The largest is a €530 mln Finnish CMBS from Citi and Morgan Stanley, securitising a loan which financed part of Blackstone’s acquisition of Sponda last year.
The other is a €250 mln CMBS from Bank of America Merrill Lynch (BAML) backed by a Blackstone owned Italian logistics portfolio.
They follow a €404 mln CMBS called Pietra Nera that was sold last month. Issued directly by Blackstone, advised by Deutsche Bank, it refinanced four Italian outlet malls and a retail centre.
Blackstone bought Sponda for €1.8 bn in a deal that valued the portfolio at c€3.8 bn. Citi and Morgan Stanley are marketing the Sponda CMBS this week and expect it to be sold next week.
The loan is secured on about 65 higher-yielding properties in the Greater Helsinki and Tampere areas and was one of three separate loan pools totalling €2.6 bn which Blackstone put in place.
More CMBS financings expected
Sources said that more CMBS financings are expected as a window has opened, making securitisation pricing competitive again compared to bank finance, for certain types of assets.

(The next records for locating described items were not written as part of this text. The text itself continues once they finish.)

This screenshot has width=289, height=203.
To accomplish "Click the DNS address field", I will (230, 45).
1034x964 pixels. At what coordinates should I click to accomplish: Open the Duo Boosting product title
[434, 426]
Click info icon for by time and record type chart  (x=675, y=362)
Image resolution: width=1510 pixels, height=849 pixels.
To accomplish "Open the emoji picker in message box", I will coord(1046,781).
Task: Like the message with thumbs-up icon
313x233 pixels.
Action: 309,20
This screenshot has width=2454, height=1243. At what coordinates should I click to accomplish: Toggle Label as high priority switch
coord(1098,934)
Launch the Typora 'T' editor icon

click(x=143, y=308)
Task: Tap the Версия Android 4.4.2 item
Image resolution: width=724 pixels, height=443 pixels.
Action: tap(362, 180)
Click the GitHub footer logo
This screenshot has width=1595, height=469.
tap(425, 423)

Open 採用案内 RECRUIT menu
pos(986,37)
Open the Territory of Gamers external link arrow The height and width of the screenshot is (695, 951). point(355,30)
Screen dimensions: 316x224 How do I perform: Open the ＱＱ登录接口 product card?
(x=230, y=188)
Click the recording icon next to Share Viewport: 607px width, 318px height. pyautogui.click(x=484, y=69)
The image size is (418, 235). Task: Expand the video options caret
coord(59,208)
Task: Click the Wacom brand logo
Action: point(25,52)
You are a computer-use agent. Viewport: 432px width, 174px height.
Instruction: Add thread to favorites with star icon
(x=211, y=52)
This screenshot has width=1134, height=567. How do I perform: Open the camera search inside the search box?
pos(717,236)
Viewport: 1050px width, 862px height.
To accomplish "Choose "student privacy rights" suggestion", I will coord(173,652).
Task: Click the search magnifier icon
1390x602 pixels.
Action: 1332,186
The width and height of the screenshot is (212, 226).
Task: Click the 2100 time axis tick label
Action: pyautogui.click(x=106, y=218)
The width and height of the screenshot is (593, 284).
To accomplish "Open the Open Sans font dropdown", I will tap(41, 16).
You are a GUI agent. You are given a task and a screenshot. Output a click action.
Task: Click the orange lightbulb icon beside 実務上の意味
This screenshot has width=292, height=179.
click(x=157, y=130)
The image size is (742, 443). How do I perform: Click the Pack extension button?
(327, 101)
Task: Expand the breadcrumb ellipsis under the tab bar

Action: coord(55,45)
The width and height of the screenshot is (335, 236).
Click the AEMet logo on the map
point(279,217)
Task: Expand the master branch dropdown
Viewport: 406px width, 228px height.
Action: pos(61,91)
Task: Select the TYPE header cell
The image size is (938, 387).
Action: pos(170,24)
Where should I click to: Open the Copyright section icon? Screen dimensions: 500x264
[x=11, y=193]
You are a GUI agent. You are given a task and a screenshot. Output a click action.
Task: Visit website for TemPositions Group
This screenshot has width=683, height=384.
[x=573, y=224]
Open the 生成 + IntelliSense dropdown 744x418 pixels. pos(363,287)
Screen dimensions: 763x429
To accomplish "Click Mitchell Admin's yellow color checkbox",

There are said to be a pan-European and an Irish transaction under consideration plus more UK industrial and logistics deals where Blackstone is the sponsor. The private equity giant has already agreed to buy two separate portfolios this year: Helical’s remaining industrial portfolio for £150 mln (€171 mln) and, with M7, a £320 mln package from InfraRed Capital Partners’ Active Real Estate Fund III.
Total debt finance raised via publicly sold CMBS last year was less than the three deals already launched this year. There was only one publicly sold sterling issue, by BAML, securitising a £350 mln senior loan that financed Blackstone’s £560 mln acquisition of 127 urban logistics assets from Brockton Capital.
Roman Kogan, head of real estate finance in Europe at Deutsche Bank, said: ‘The last window was 2014-2015. Given where asset-backed securities spreads have moved now, CMBS again competes with bank pricing.’